Only once did I ever deny I was a Jew. I was hitching north from San Francisco with my friend Kenny in 1968 when a biker gang pulled up. They offered us rides but first wanted to know if we were Jews. I figured the safest bet was to say no. I didn’t think they were a Jewish biker gang looking for landsmen to help out.
There are things, because I am a Jew, that disturb me. I don’t like politicians, both Jews and non-Jews, who pretend that ultra-Orthodox Hasids represent all Judaism and before Election Day they race to get their pictures taken with men in black hats and robes with long white beards and side curls. Even worse are the politicians who pander for the Orthodox vote by promising their children won’t have to be vaccinated against infectious diseases or learn English and math in Orthodox Yeshivas. I also don’t like when Hasidic young men approach me in the street and ask if I am a Jew because they are proselytizing and want to recruit me.
As a Jew and a human being I cannot support Israel’s occupation of Palestinian lands on the west bank of the Jordan River and its treatment of Palestinians in Gaza and Israel proper. I believe Israel has the right to exist but not as a religious state and not as an occupying power and I will not visit while these policies are in place.
Today there is a lot of anti-Semitism in the air in the United States and I feel it is important to publicly be a Jew. The Republican candidate for Governor in Pennsylvania says he wants America to be a Christian nation and he attacks his Jewish opponent as an “elitist,” but we know he means Jew. In the past attacks on the “Rothchilds” for controlling global banking were really claims that somehow Jews secretly ran the world. No one remembers the Rothchilds so now the anti-Semites blame a guy named Soros, another Jews, and claim he is the evil puppet master conspiring with his co-religionists.
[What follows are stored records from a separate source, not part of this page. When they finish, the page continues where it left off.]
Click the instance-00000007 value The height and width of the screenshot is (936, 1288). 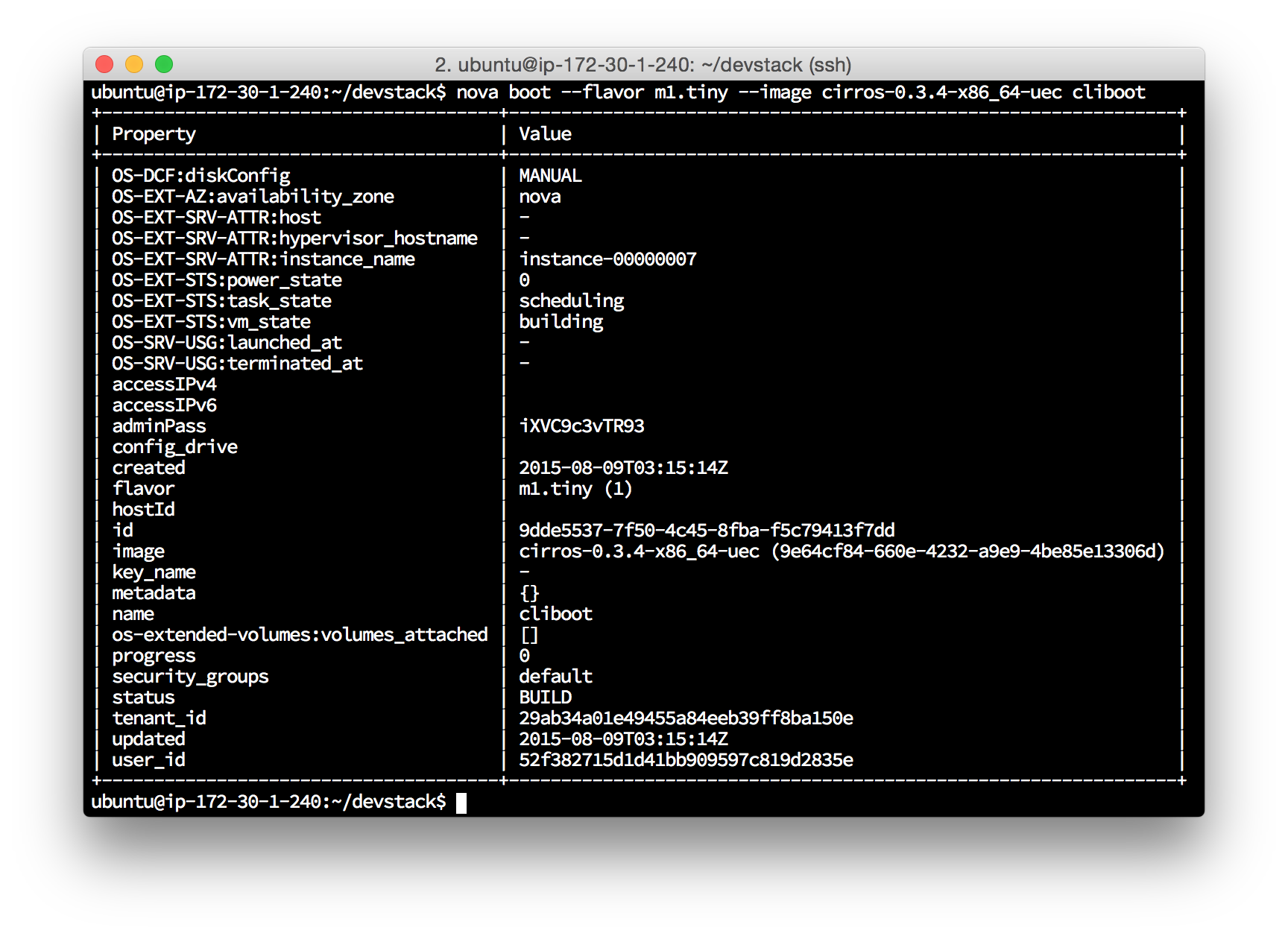[607, 259]
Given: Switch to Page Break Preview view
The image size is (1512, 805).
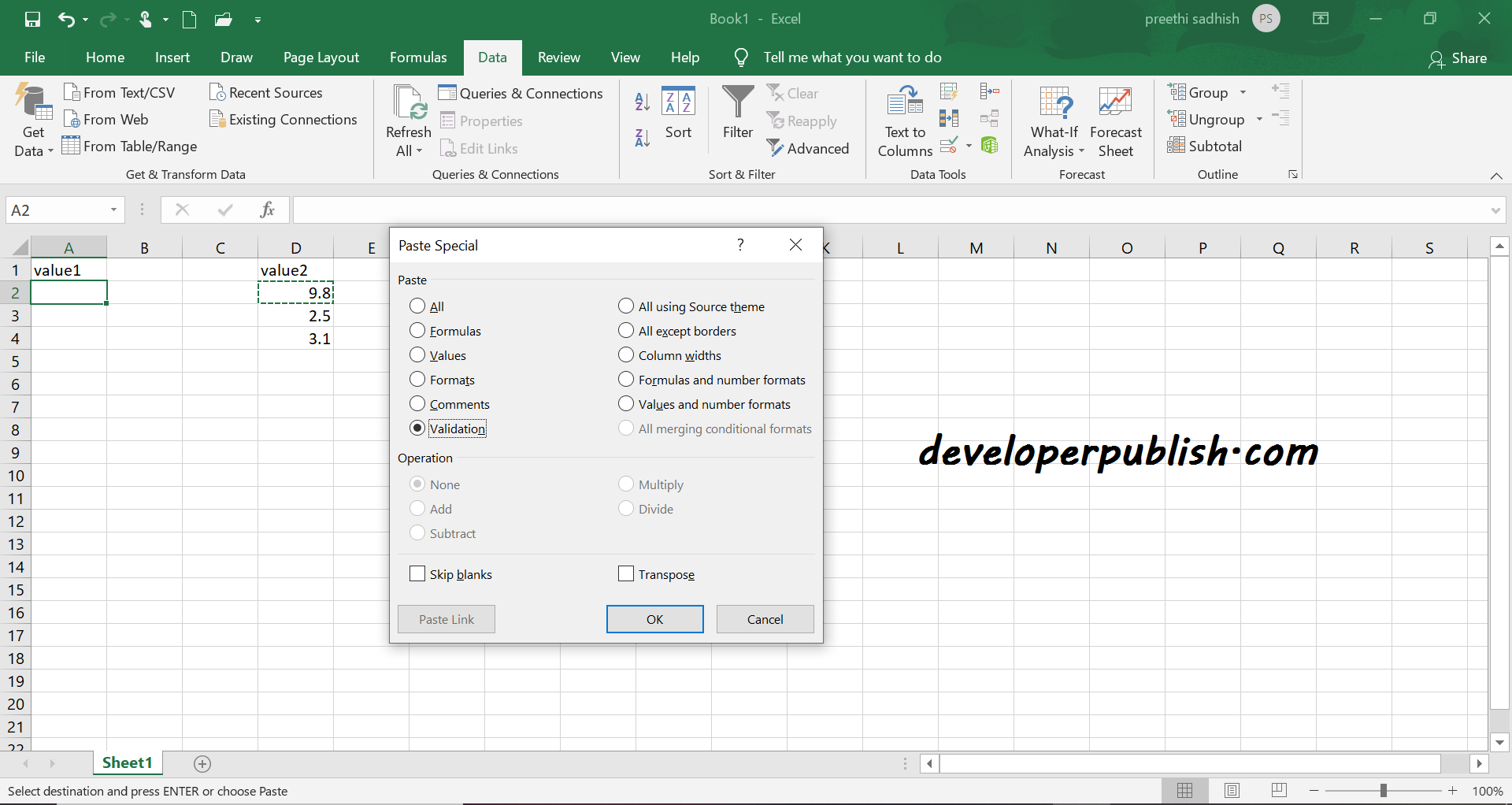Looking at the screenshot, I should tap(1279, 790).
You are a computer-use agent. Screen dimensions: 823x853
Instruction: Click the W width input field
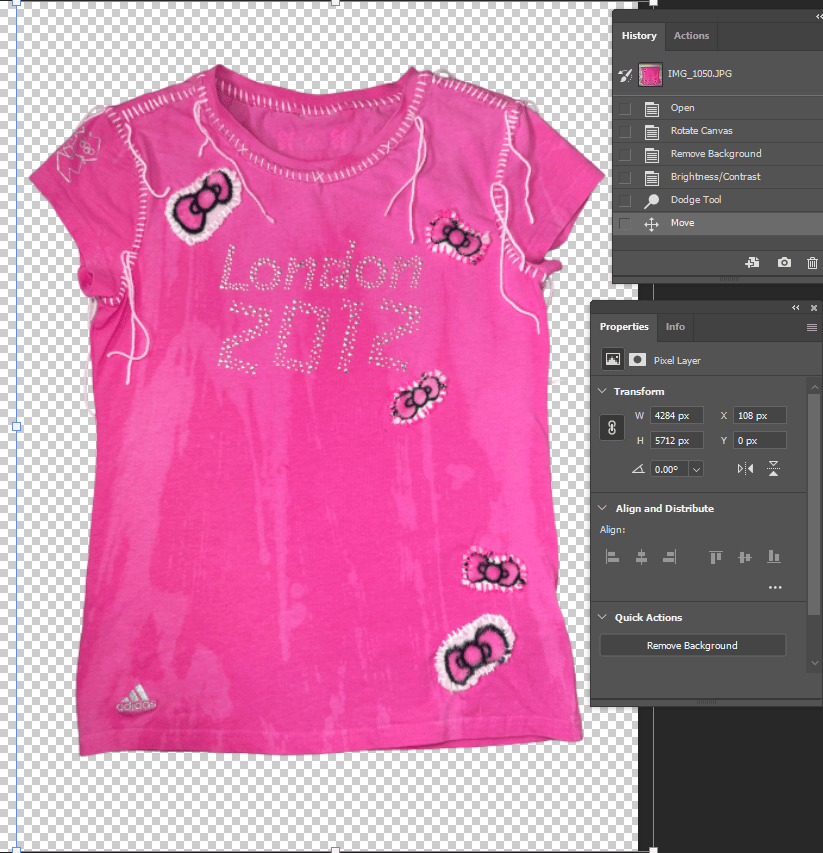click(677, 416)
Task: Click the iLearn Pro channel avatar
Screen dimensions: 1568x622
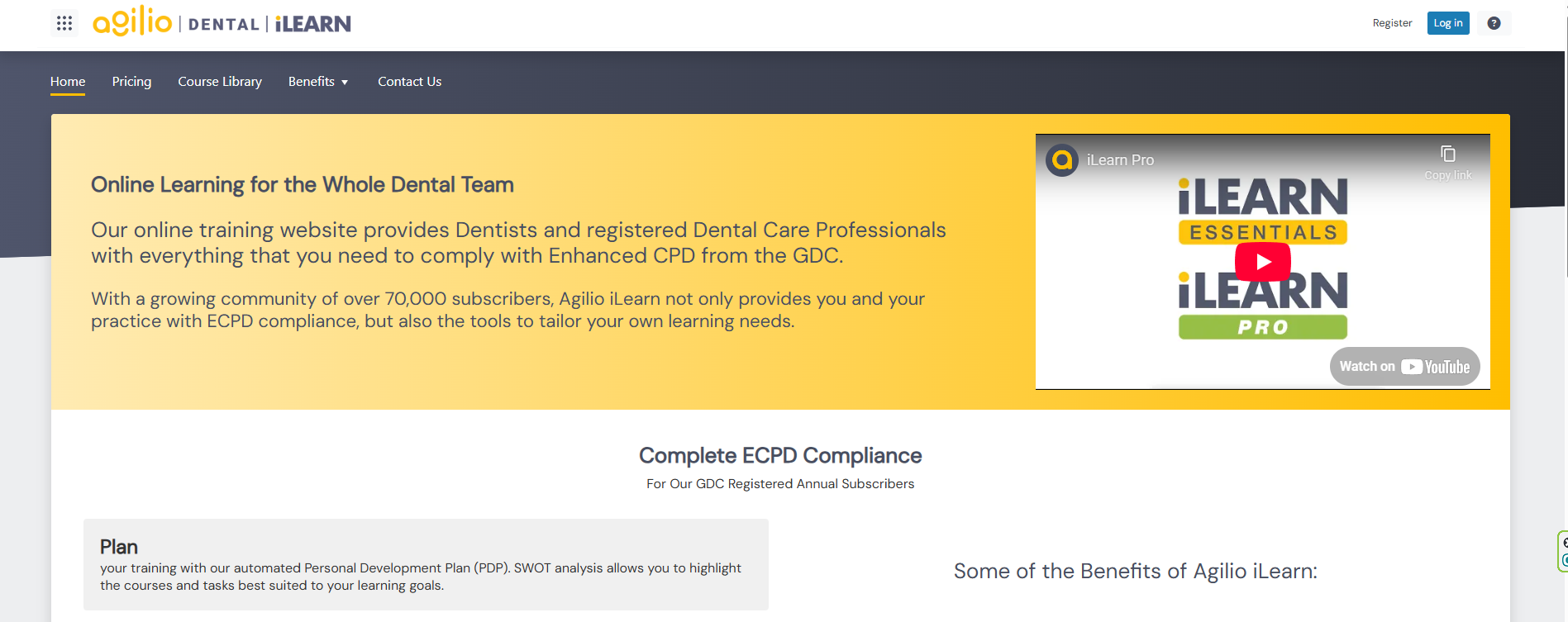Action: pyautogui.click(x=1062, y=160)
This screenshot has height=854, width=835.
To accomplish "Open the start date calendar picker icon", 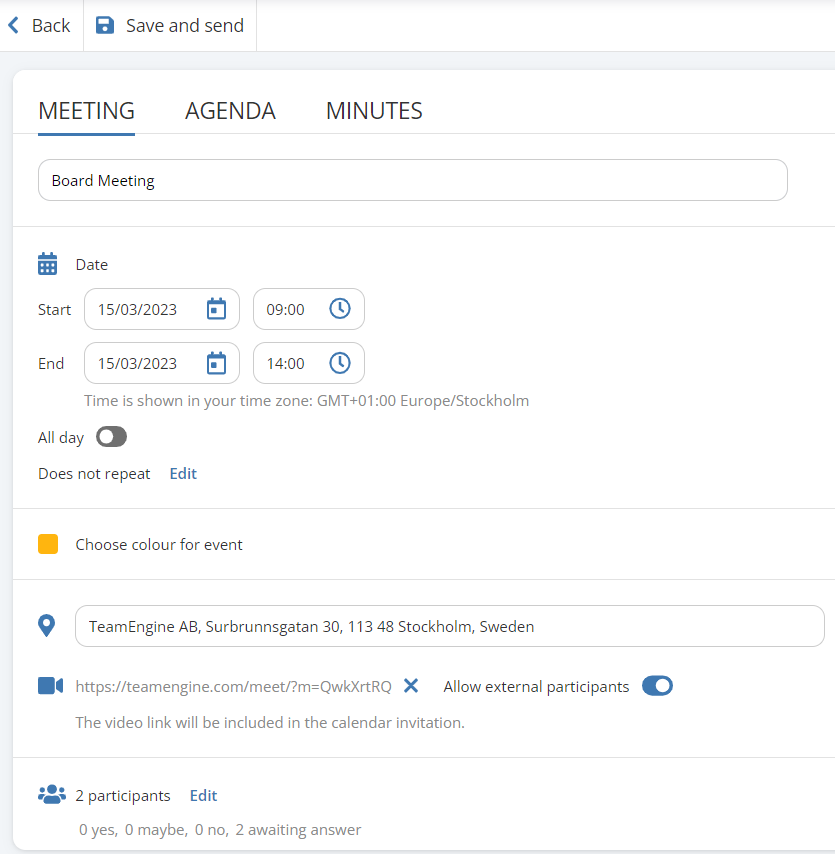I will click(x=216, y=309).
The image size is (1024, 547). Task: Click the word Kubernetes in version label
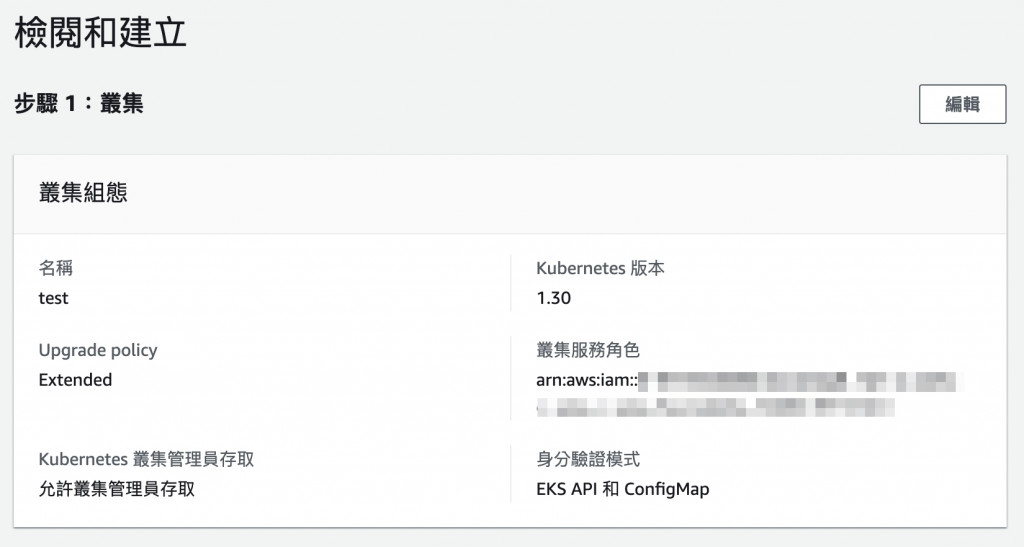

A loony Black entertainer who supports Donald Trump, who has been cozy with anti-Semitic groups, declared “I’m going death con 3 on Jewish people.” Decon-3” and then announced that Jews aren’t the real Jews anyway. Now this guy is nuts, but it is dangerous to dismiss deeper antipathy towards Jews as the work of cranks. We know what happened in Europe in the 1930s.
Recently I attended a play about the European Holocaust and I wonder how many non-Jews were in the audience. It was a one-actor show about the life of Jan Karski, a Pole who put his life at risk to help European Jews and it was an excellent production. My questions, as I sat there with tears in my eyes, are “how relevant is the European Holocaust and the murder of European Jews to American students today who are not Jewish and should it be?” New York State is pushing for expanded Holocaust education, but this is for political reasons. These events happened over 75 years ago and for students they are ancient history. Since the European Holocaust there have been so many other horrific events, genocides in Bosnia, Rwanda, Cambodia, and the Congo, wars all over the world, and the forced displacement of populations, that the European Holocaust and the near extermination of European Jewry, no longer stands out, at least for me, as a topic that deserves a special place in the school curriculum.
So Mendel, am I still a Jew? Can a non-believer be a good Jew? What makes a good Jew?
Your son
Hard copies of these typed letters were discovered in an old camp trunk in the basement storage facility of one of the few buildings that remain standing in this Brooklyn neighborhood. The building is quite decrepit and is scheduled for demolition. The letters were found in November 2048 by a teenager who believes they were written by his great-grandfather. The letters are addressed to Mendel, the letter writer’s father, who appears to have been dead for at least six years when his son, whose name we are unsure of, started to write him. The son appears very agitated in some of the letters. With permission from the family, we are publishing them on the date they were written, only 28 years later.